§ **SOURCE DOCUMENT**

● ● ● ● ●

The Imperfects is a superhero science fiction streaming television series created by Dennis Heaton and Shelley Eriksen that premiered on Netflix on September 8, 2022. Promoted as a "coming of rage" story (a pun on coming-of-age story), it follows three young adults pursuing the mad scientist who tampered with their DNA, resulting in disruptive superpowers. In November 2022, the series was canceled after one season.

Synopsis
Three Seattle-based adults, Abbi, a scientist, Juan, a comic book artist, and Tilda, a singer, are turned into monsters after undergoing an experimental gene therapy. The trio subsequently decides to hunt down the scientist responsible for their transformation, Dr. Alex Sarkov, and force him to make them human again. They are joined by Dr. Sydney Burke, a scientist who assists them in their quest.

Cast and characters

Main
 Italia Ricci as Dr. Sydney Burke, a scientist and the estranged former partner of Dr. Sarkov; the two worked on an synthetic stem cell project together.
 Morgan Taylor Campbell as Tilda Weber, the lead vocalist in a punk rock band who develops enhanced hearing and the powers of a banshee through sonic screams.
 Rhianna Jagpal as Abbi Singh, a genetics student who develops the powers of a succubus through pheromones that cause people to be uncontrollably attracted to and easily influenced by her.
 Iñaki Godoy as Juan Ruiz, a comic book artist who develops the powers of a chupacabra by temporarily shapeshifting.

● ● ● ● ●

§ **AIM OF THE TASK**
Duplicate the passage of The Imperfects text starting at "Cast and characters" and ending at "cell project together.". Work only from the text on The Imperfects above.

§ **EXTRACTED ENTRIES**

● ● ● ● ●

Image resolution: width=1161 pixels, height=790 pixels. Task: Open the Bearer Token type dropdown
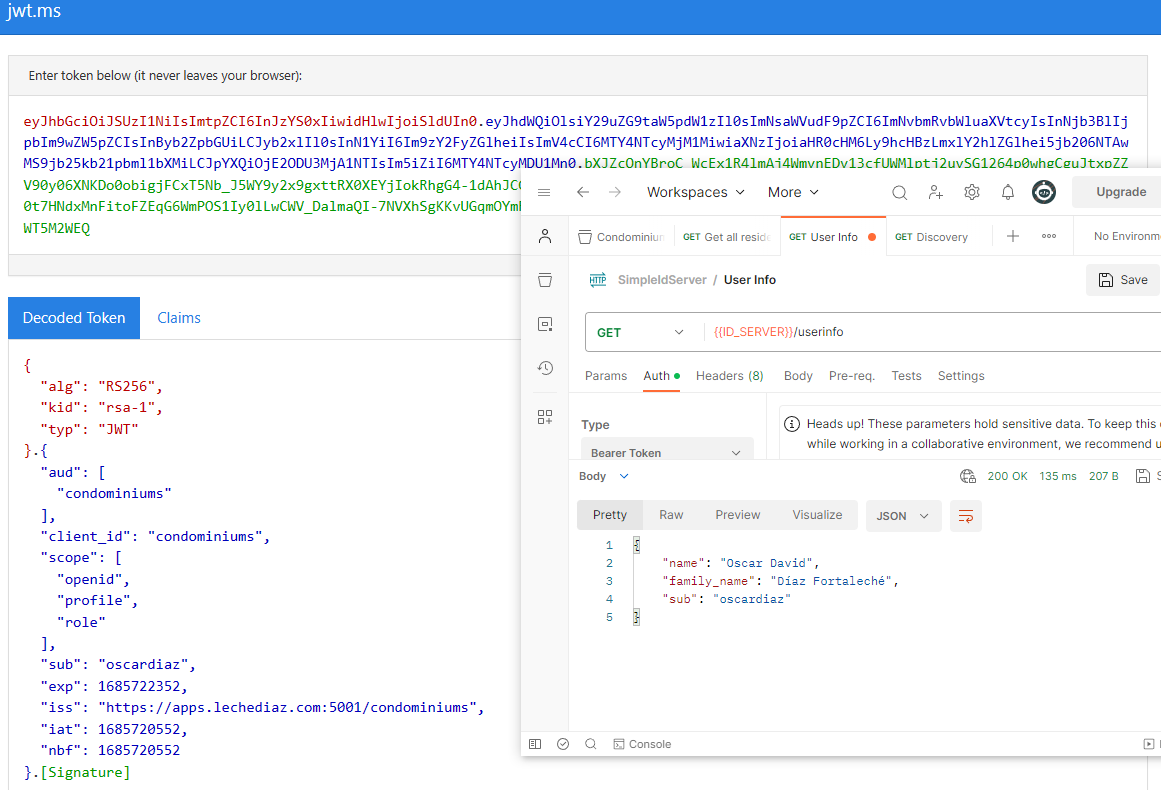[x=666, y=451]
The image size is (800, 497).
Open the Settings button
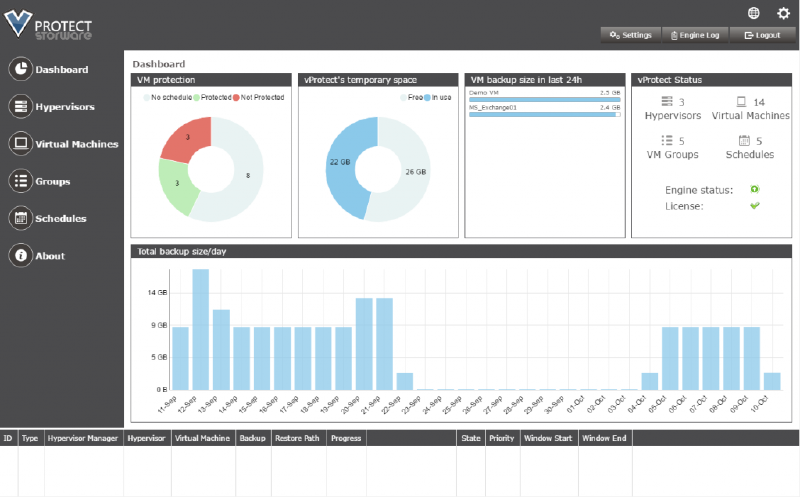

● ● ● ● ●

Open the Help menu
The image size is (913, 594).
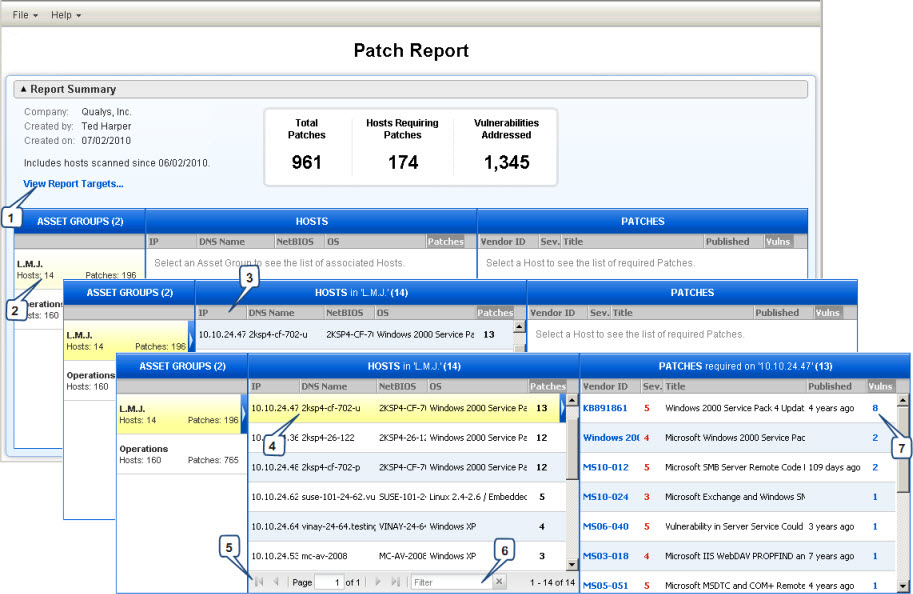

● ● ● ● ●

§ **RESULT FOR THIS TASK**
Cast and characters

Main
 Italia Ricci as Dr. Sydney Burke, a scientist and the estranged former partner of Dr. Sarkov; the two worked on an synthetic stem cell project together.